**Stored records:**
━━━━━━━━━━━━━━━━━━━━

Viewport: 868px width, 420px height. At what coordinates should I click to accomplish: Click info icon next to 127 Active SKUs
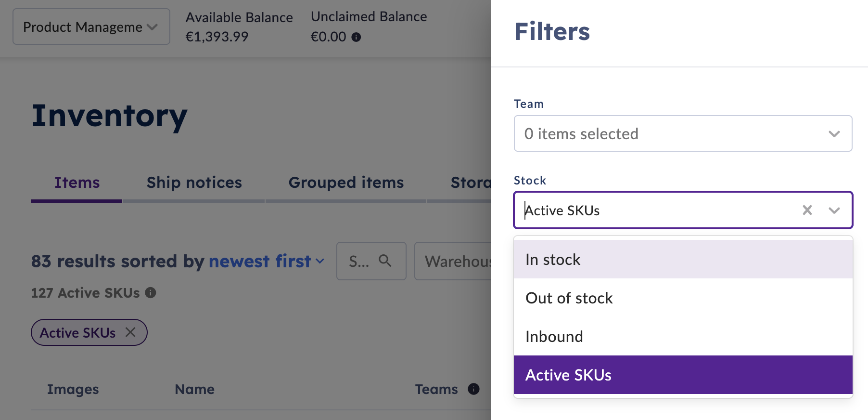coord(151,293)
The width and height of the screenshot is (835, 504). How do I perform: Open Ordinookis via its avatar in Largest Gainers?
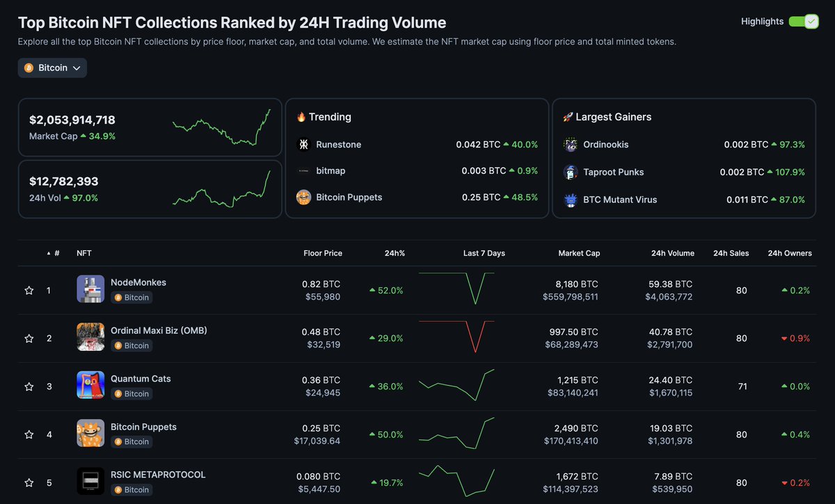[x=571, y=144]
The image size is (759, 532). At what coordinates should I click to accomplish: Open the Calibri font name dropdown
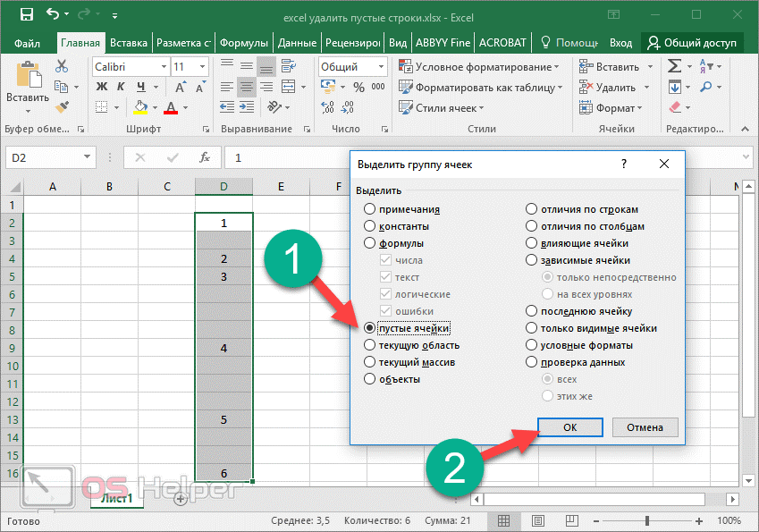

━━━━━━━━━━━━━━━━━━━━

**WORK REQUIRED:** With the pictures omitted, the records above are to be repeated exactly.

**RESPONSE TO THIS TASK:**
Viewport: 868px width, 420px height. At what coordinates should I click to accomplish: Click info icon next to 127 Active SKUs
coord(151,293)
The width and height of the screenshot is (835, 504). How do I perform: Open Ordinookis via its avatar in Largest Gainers?
[x=571, y=144]
The image size is (759, 532). At what coordinates should I click to accomplish: Open the Calibri font name dropdown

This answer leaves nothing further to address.